Roy H. W. Johnston (11 November 1929 – 13 December 2019) was an Irish theoretical physicist and republican political activist. He was a Marxist who as a member of the IRA in the 1960s argued for a National Liberation Strategy to unite the Catholic and Protestant working classes. He wrote extensively for such newspapers as The United Irishman and The Irish Times.

Biography

His father was Joseph Johnston, a farmer, economist and historian, a fellow of Trinity College Dublin and a member of the Seanad Éireann on several occasions between 1938 and 1954. Joe Johnston was a Home Rule supporter who hailed from a small farming Ulster-Scots Presbyterian background in Tyrone.

Roy Johnston was born in Dublin in 1929. He was educated at St Columba's College, Rathfarnham, and at Trinity College Dublin (TCD).  At TCD he got a BA in experimental science and mathematics 1951, and did research in theoretical physics, getting his PhD under supervision of Cormac Ó Ceallaigh in 1955.  His PhD was called "A study of the unstable particles occurring in the cosmic radiation".

● ● ● ●

* WHAT YOU NEED TO DO *
According to the Roy Johnston biography above, what was the title of his PhD?

● ● ● ●

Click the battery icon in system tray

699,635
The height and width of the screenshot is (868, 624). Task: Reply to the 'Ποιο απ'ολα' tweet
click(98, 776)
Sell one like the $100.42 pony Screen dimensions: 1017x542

● ● ● ●

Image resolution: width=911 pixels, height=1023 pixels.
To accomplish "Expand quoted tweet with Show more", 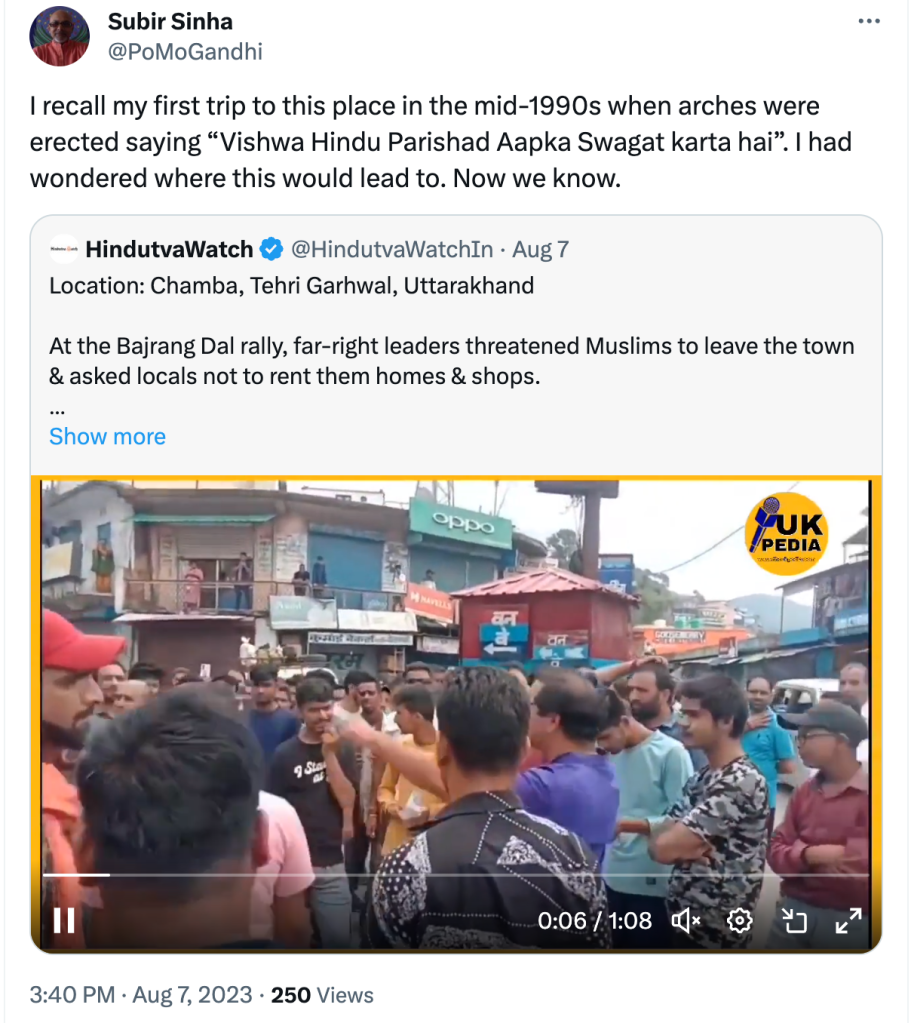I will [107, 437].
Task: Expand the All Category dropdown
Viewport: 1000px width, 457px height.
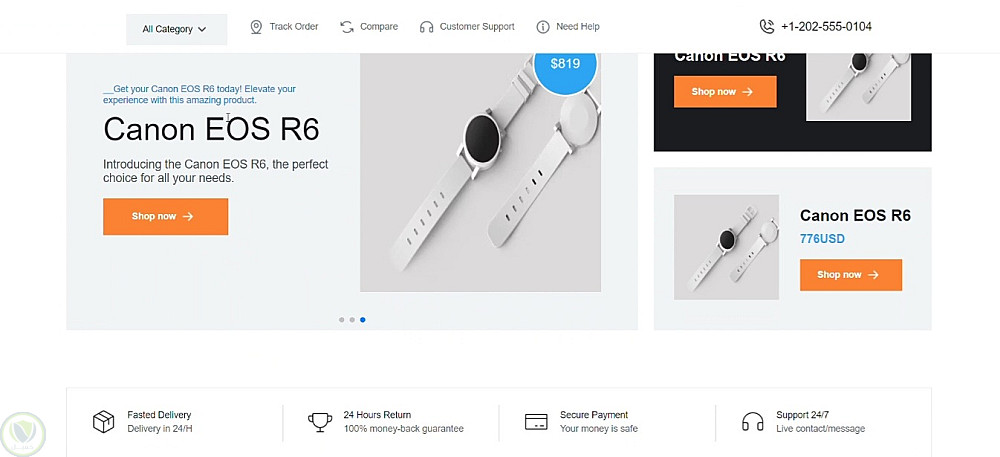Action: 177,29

● ● ● ●

* PROBLEM SOLUTION *
"A study of the unstable particles occurring in the cosmic radiation"